Greek euro exit pending, says Threadneedle’s Mark Burgess
The worsening debt situation in the eurozone means that Threadneedle increasingly views Greece leaving the currency union as the most likely outcome.
As we have said before, Europe is in crisis and the issue is increasingly becoming ‘what is the least bad outcome?’.
Peripheral Europe, and Greece in particular is saddled with too much debt, recession and an uncompetitive exchange rate and faces a range of extremely unattractive outcomes. Even if the German public can be persuaded to write a big cheque (and that is a very big if), it is not obvious that the Greeks could be persuaded to take the money and pay the economic consequences in terms of the fiscal rules that would be imposed upon them.

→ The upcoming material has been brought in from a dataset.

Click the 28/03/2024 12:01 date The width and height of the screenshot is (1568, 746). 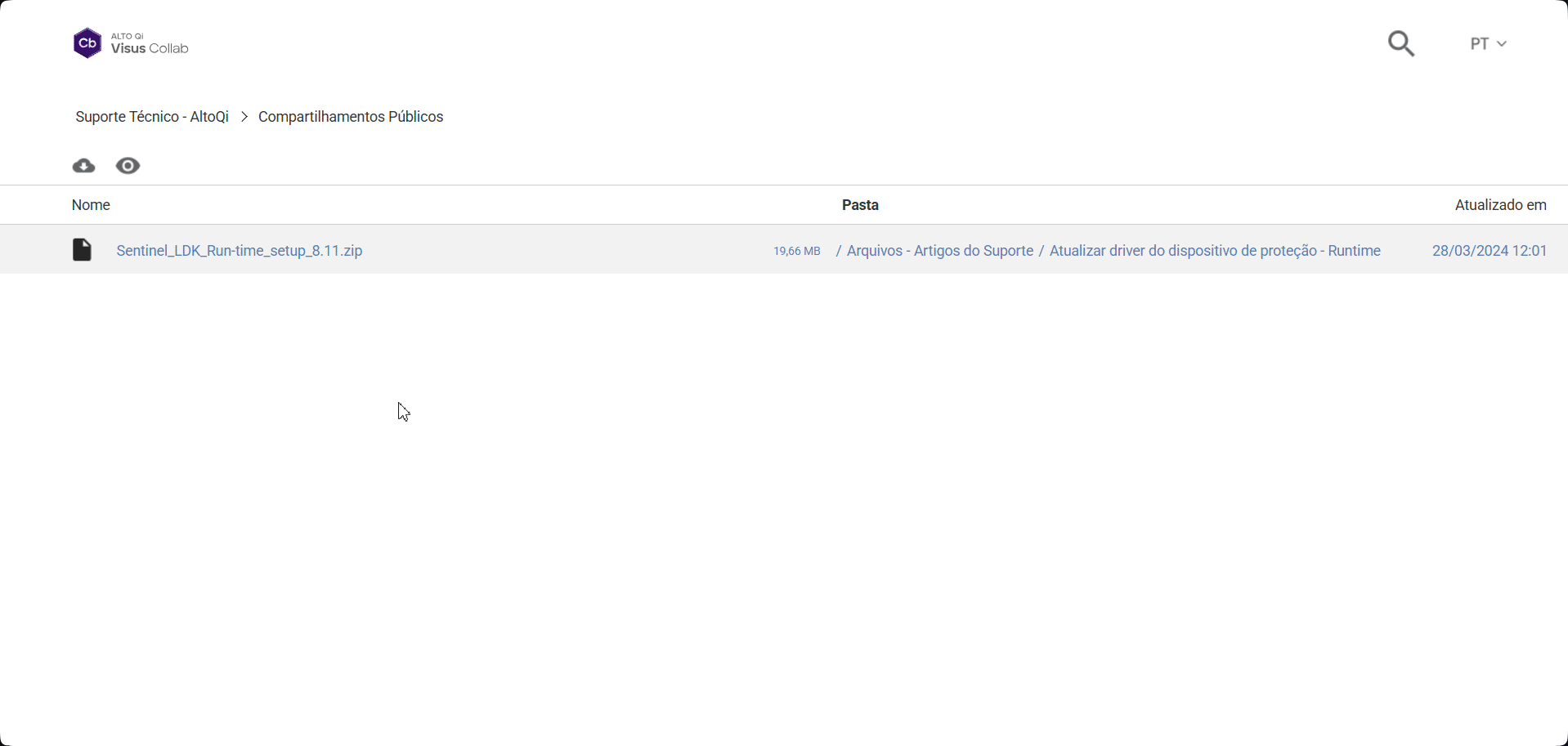coord(1489,251)
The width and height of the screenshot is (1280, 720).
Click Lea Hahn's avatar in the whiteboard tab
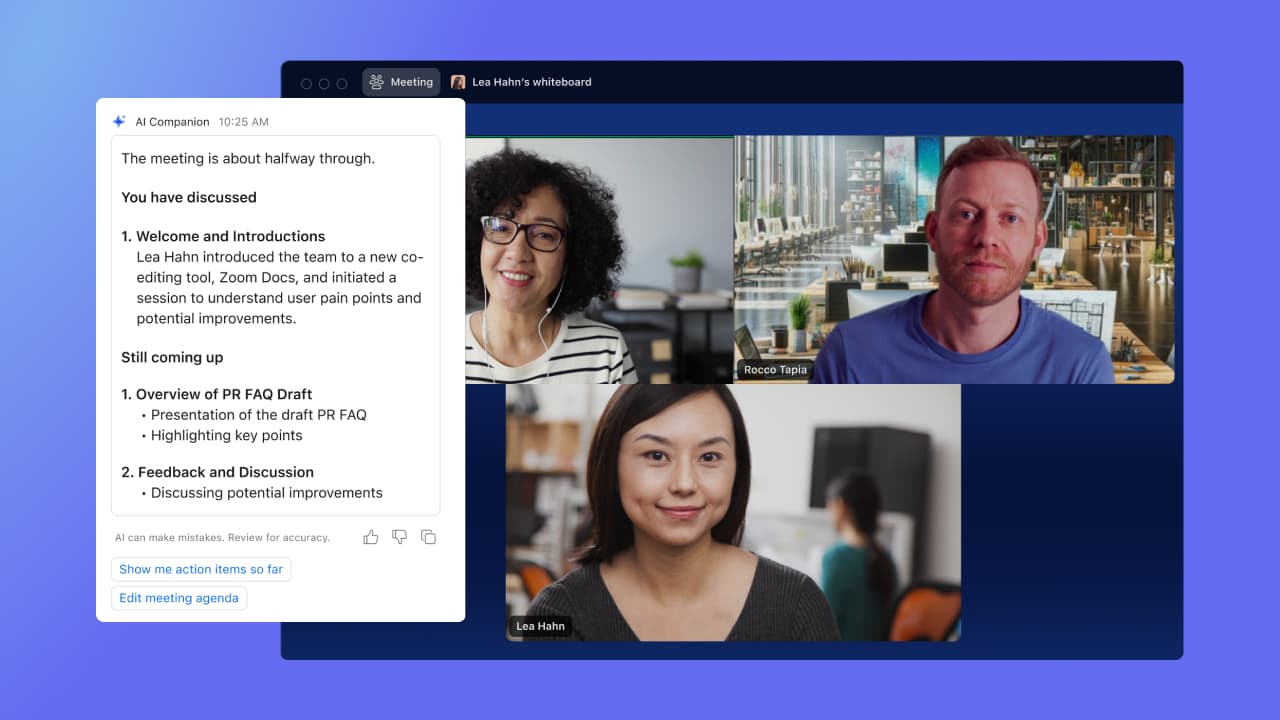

Moreover, it would not address the issue of competitiveness, which would only be improved by a very significant fall in Greek living standards; i.e. a prolonged Greek recession/depression.
Consequently we are increasingly of the view that Greece will exit the Euro. This is going to be an extremely painful event, similar to the European financial system experiencing a heart attack. The question is, is it done in a coordinated fashion, accompanied by a state funded recapitalising of the banking system, a cut in rates, and a massive injection of liquidity, or is it uncoordinated?
If it is the former then it is potentially positive and markets can ultimately move on and move forward. It would also act as a catalyst for Italy and Spain to properly address their deficits. For Greece it would be an extremely unpleasant and traumatic event, but properly planned and implemented would at least give them the chance to move on.
We remain of the view that equities are fundamentally strong, highly liquid and on low valuations. It is however likely to remain a very volatile period in markets- there is no silver bullet.
Mark Burgess is CIO of Threadneedle.